Eccoci al terzo appuntamento con la rubrica “Stellar(t)e”. Stavolta la Luna non si limita a fare da cornice, bensì diventa protagonista del pensiero poetico di Alda Merini. Buona lettura. Scrive Melina: “La Luna. incantevole e meraviglioso satellite! Fonte di ispirazione, di poeti, canzoni e sceneggiature di racconti. Testimone silenziosa della solitudine, dell’inquietudine, della malinconia ma anche dell’ amore e dei sogni dell’animo umano. Pertanto diviene protagonista di tantissimi versi, che regalano poesie stupende sulla Luna. Tra le tante, oggi ho scelto Canto alla luna di Alda Merini”.

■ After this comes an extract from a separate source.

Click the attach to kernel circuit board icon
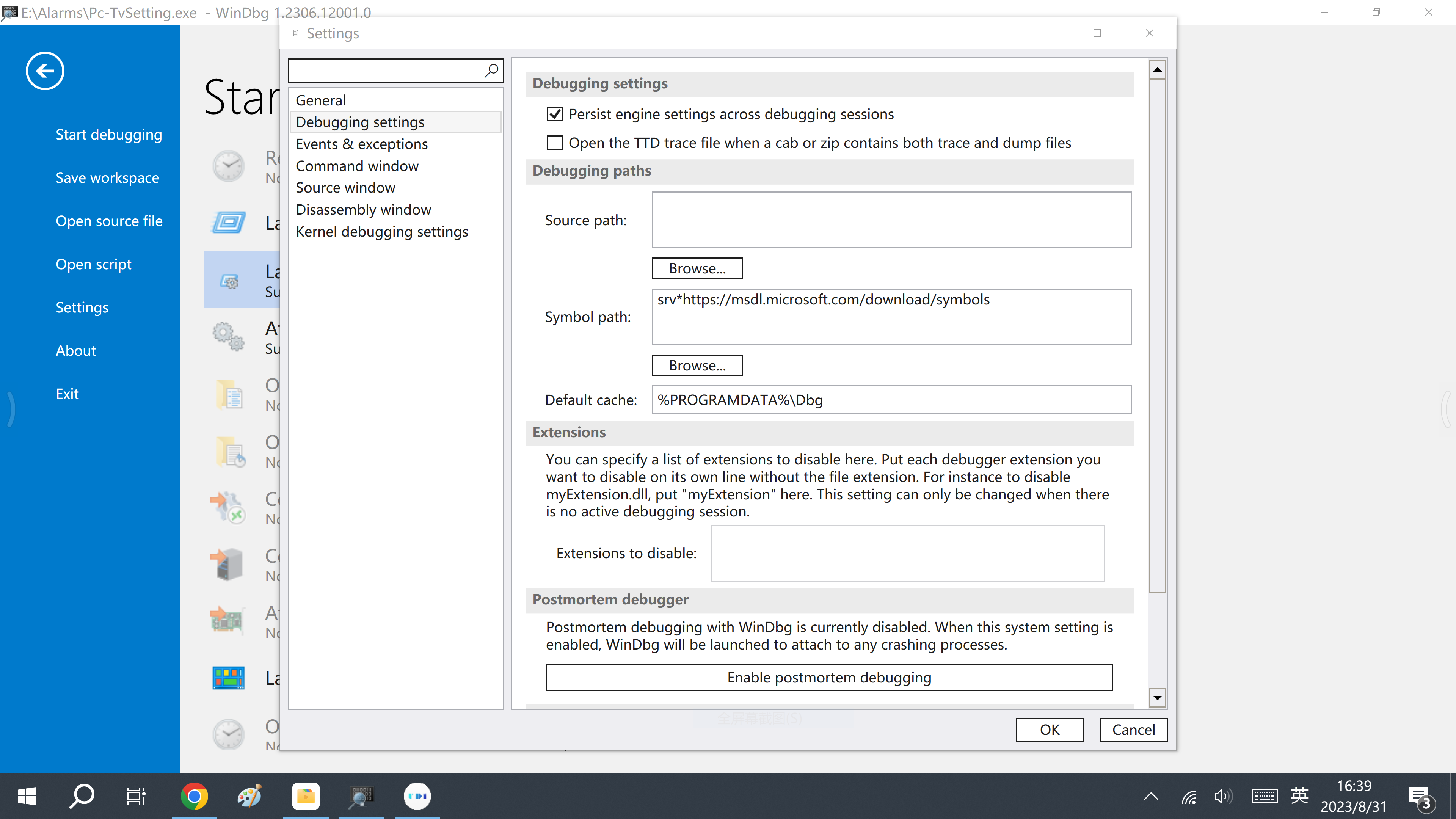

“Canto alla luna” Alda Merini
La luna geme sui fondali del mare,
o Dio quanta morta paura
di queste siepi terrene,
o quanti sguardi attoniti
che salgono dal buio
a ghermirti nell’anima ferita.
La luna grava su tutto il nostro io
e anche quando sei prossima alla fine
senti odore di luna
sempre sui cespugli martoriati
dai mantici
dalle parodie del destino.
Io sono nata zingara, non ho posto fisso nel mondo,
ma forse al chiaro di luna
mi fermerò il tuo momento
quanto basti per darti
un unico bacio d’amore.
È un pathos quasi disperato, arroccato nel buio che troppo spesso caratterizza la condizione umana, soprattutto se a guidarlo è la malattia, il morbo che chiama la morte. Ma anche l’oscurità può essere illuminata dalla luce della speranza, che da flebile può divenire persino forte. È ciò che si evince nell’ultima parte della poesia, in cui si comprende come un’anima afflitta dal tetro destino possa ancora brillare sotto la luce della Luna, che segue ogni cosa, l’anima, i sensi e i sentimenti dialettici. E quella luce guida all’amore, che ancora riesce a sollevare il cuore turbato dell’autrice. E anche se si sente una zingara, una nomade errante nel mondo e nella vita, la luce della Luna, che è luce d’amore, riesce, seppur per un tempo limitato e fugace, a riportarla in vita, rischiarando le tenebre di una lenta morte dell’anima e fisica.